BOOK REVIEW: Remarkable adventures of Ibn Battuta

24th Dec 2014

The Odyssey of Ibn Battuta: Uncommon Tales of a Medieval Adventurer. By David Waines. London: I. B. Tauris. Pp226. PB. 2012.

Born in 1304 in Tangier (in present-day Morocco), Abu Abdullah Muhammad ibn Abdullah ibn Muhammad ibn Ibrahim al-Luwati, better known as Ibn Battuta, is today considered to be one of the world’s greatest travelers and explorers. No other medieval traveller (including Ibn Jubayr of Muslim Spain or Marco Polo) travelled for so long and covered such distances as did the indomitable Ibn Battuta. Indeed, his achievements remained unbeaten until steam engines were invented in the eighteenth century.

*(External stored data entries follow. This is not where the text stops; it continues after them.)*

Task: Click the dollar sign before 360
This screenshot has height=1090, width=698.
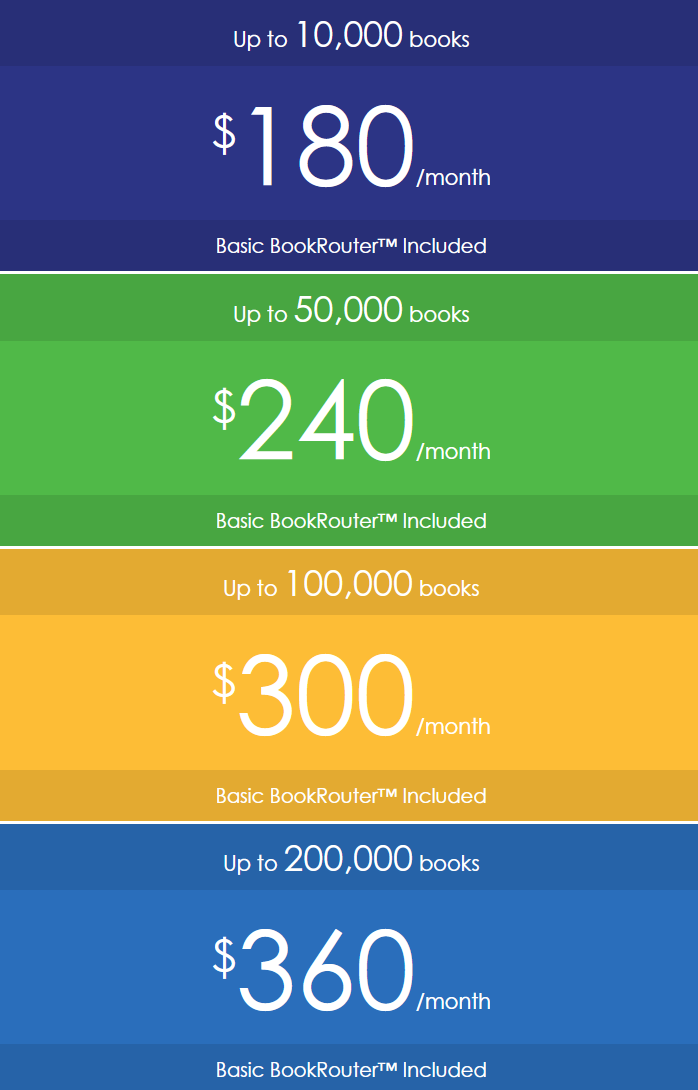Action: point(224,957)
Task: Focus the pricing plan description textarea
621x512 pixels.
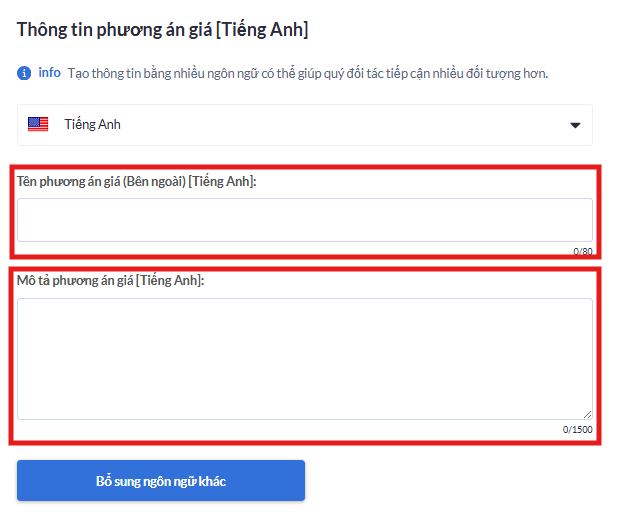Action: coord(305,359)
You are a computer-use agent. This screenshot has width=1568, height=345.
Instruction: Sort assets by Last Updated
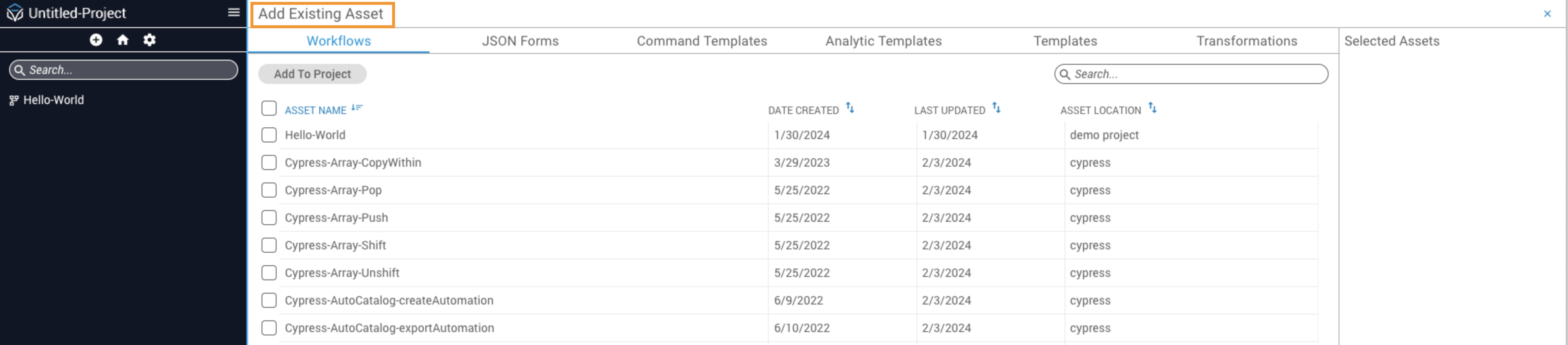click(x=996, y=108)
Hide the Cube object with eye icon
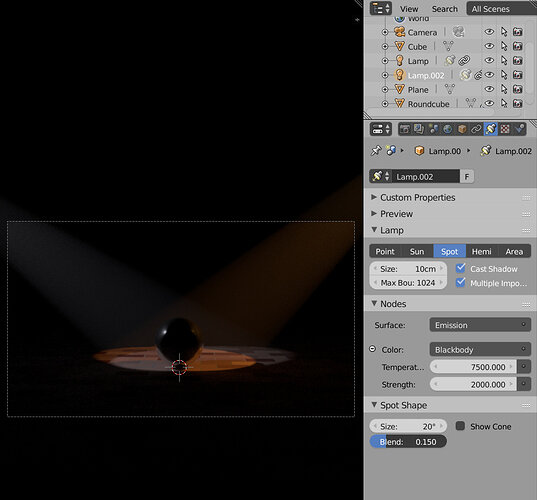 click(489, 46)
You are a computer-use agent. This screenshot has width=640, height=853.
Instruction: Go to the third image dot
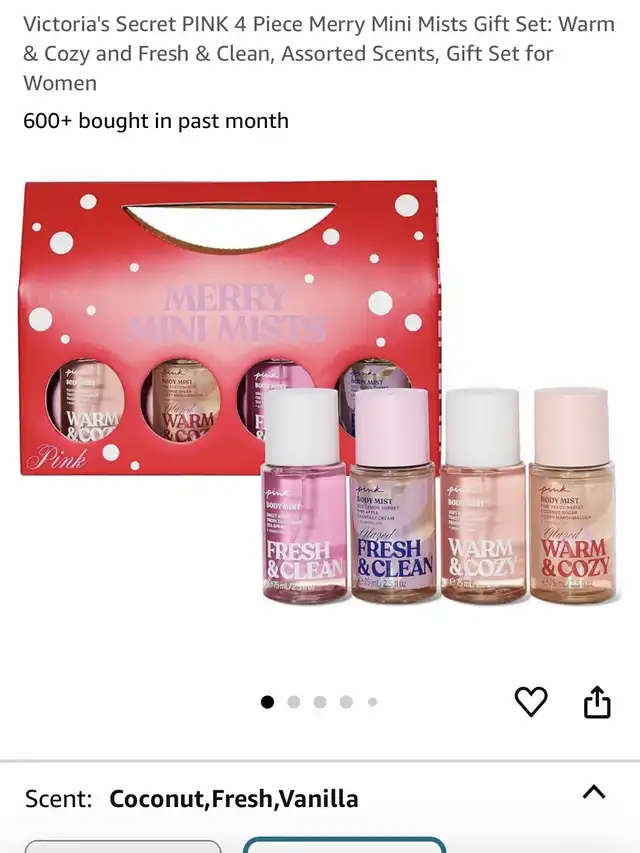(x=320, y=702)
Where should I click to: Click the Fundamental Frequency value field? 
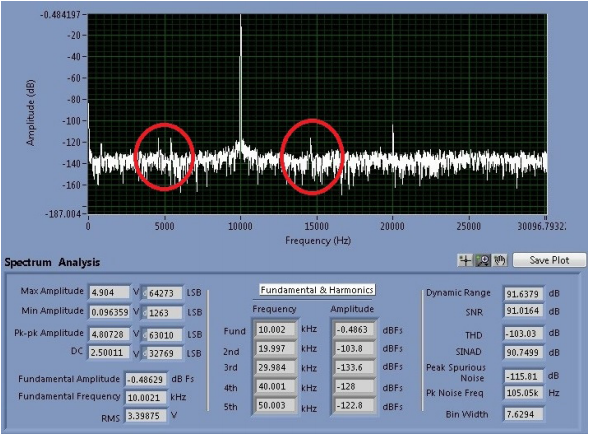coord(146,397)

Ibn Battuta was aware of his remarkable achievement. In his own words, ‘I have indeed – praise be to God – attained my desire in this world, which was to travel through the earth, and I have attained in this respect what no other person has attained to my knowledge. The world to come remains, but my hope is strong in the mercy and clemency of God, and the attainment of my desire to enter the Garden of Paradise.’
As a devout Muslim, Ibn Battuta completed his early education in his native city before setting out for Makkah with a view to performing the sacred Hajj (pilgrimage).

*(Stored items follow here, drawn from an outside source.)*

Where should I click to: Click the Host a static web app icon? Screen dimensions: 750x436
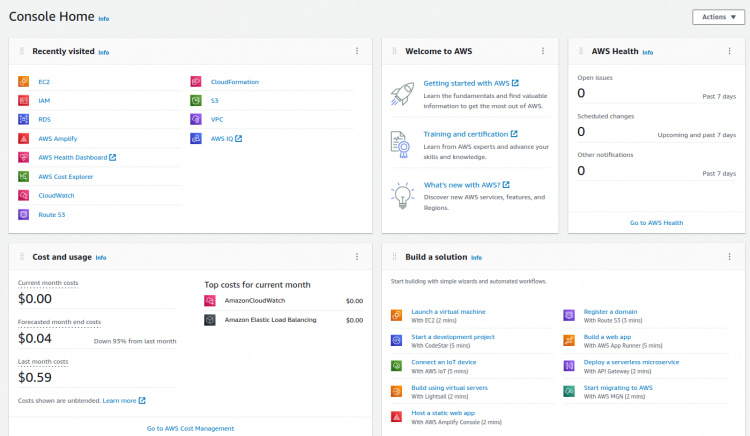pyautogui.click(x=397, y=416)
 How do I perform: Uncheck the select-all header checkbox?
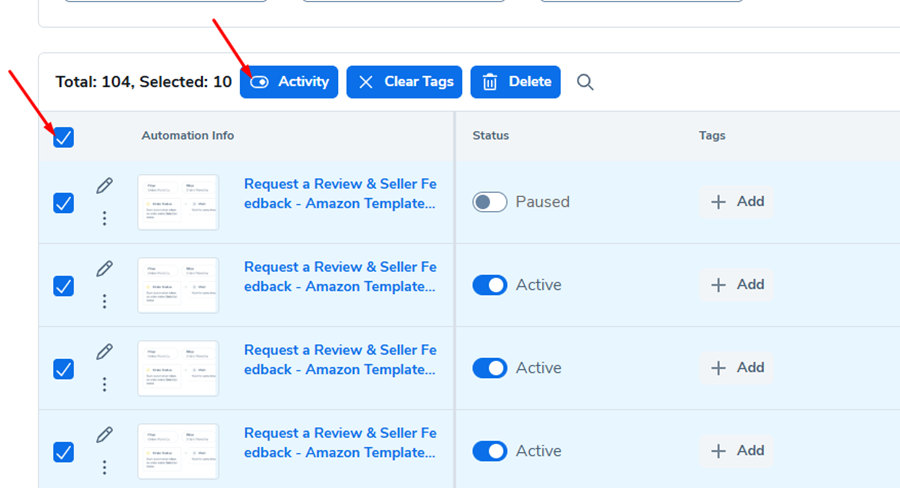pyautogui.click(x=63, y=137)

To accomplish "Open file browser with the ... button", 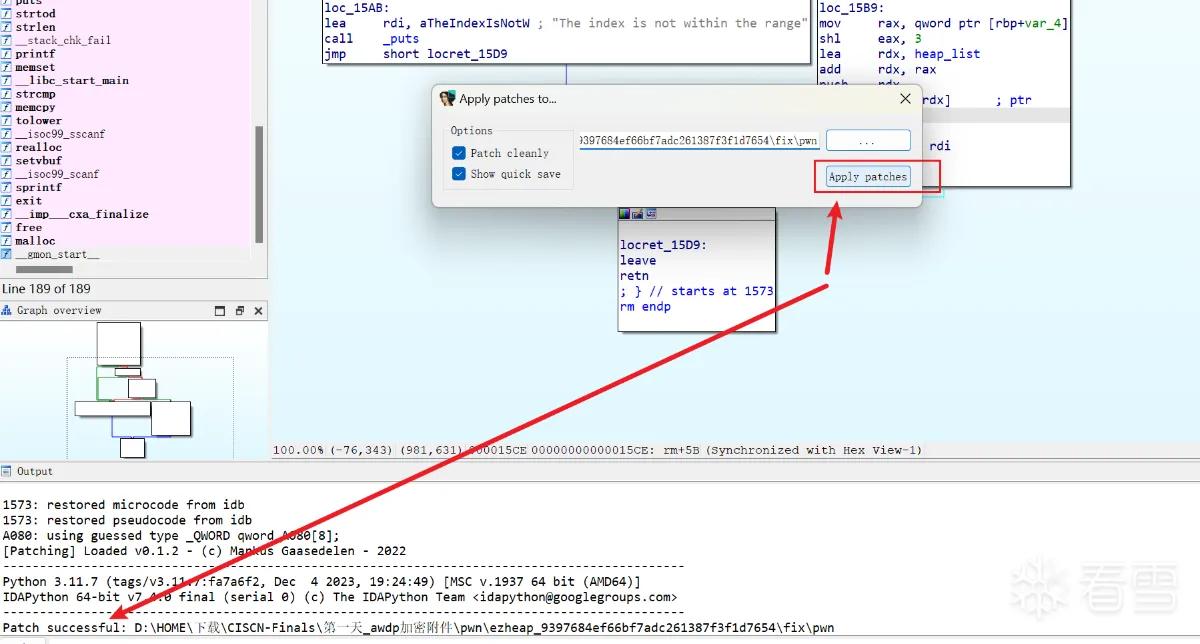I will click(868, 141).
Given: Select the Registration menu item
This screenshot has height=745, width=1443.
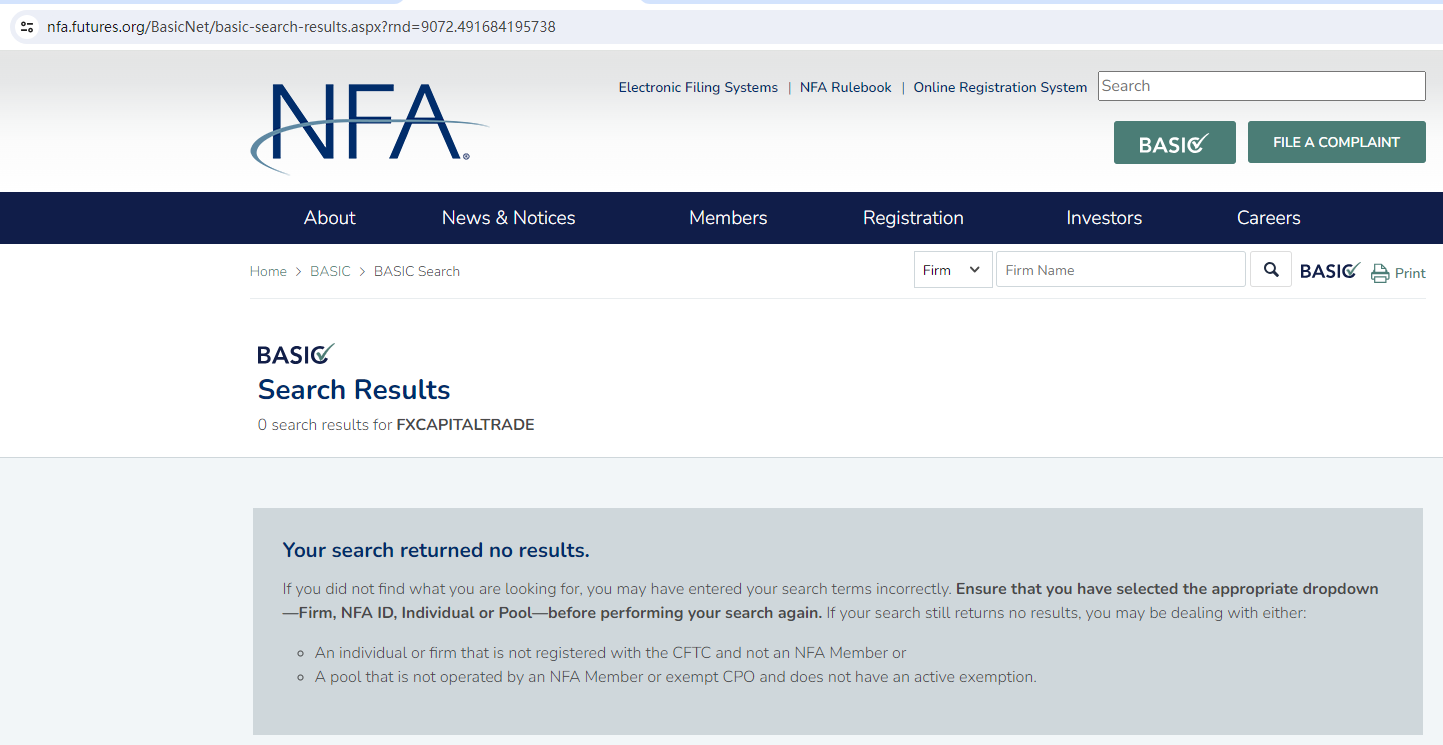Looking at the screenshot, I should 913,218.
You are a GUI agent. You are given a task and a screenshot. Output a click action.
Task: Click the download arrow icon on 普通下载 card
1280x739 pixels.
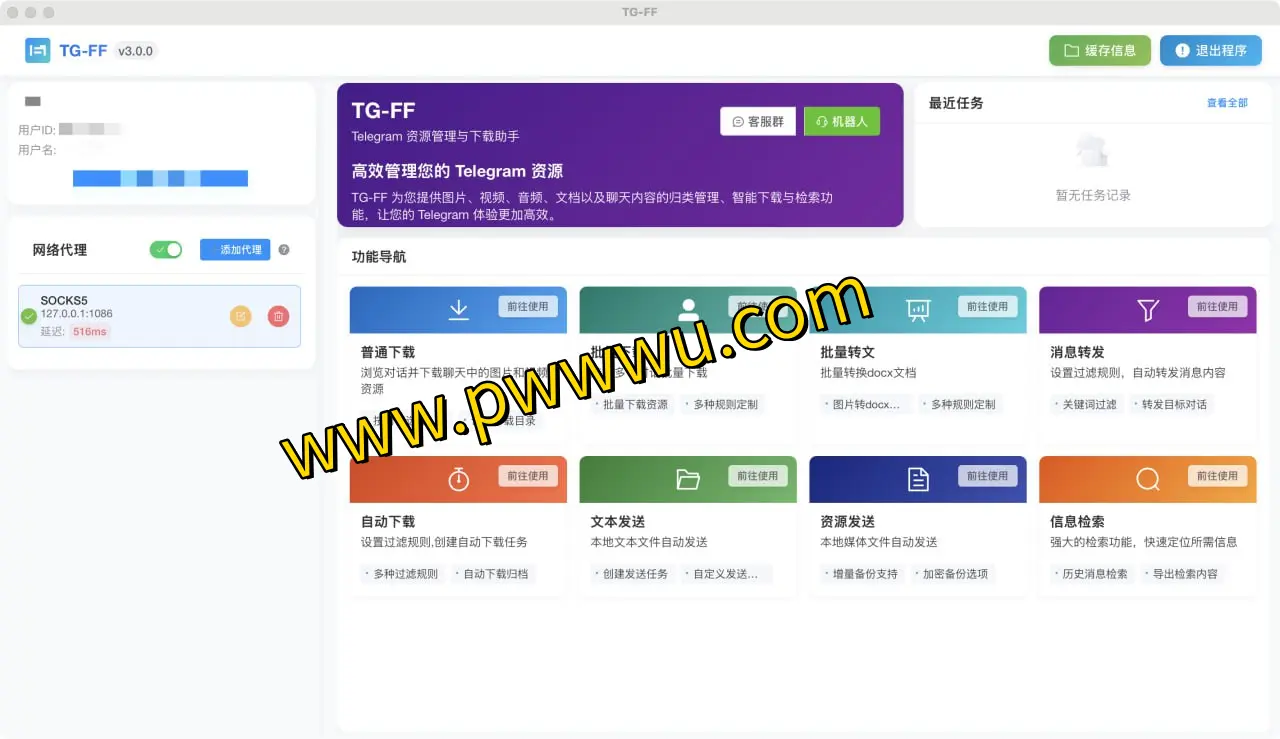click(x=458, y=310)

During his stay in Makkah, he pursued advanced training in Islamic sciences specialising in Islamic jurisprudence and eventually received certification (ijaza) in this subject from some of Makkah’s leading scholars.

Mingling with pilgrims from other parts of the then Muslim world and hearing stories about their homeland and its people convinced Ibn Battuta to travel and explore the world rather than return home to Tangier where he could have occupied a prominent position as an Islamic jurist (faqih). His travels took him to places as far as Yemen, Turkey, Syria, Palestine, Egypt, Iraq, Eastern Europe, India, Sri Lanka, Bangladesh, Maldives, China, Central Asia, Indonesian island of Sumatra, parts of Africa including Niger, and of course Spain.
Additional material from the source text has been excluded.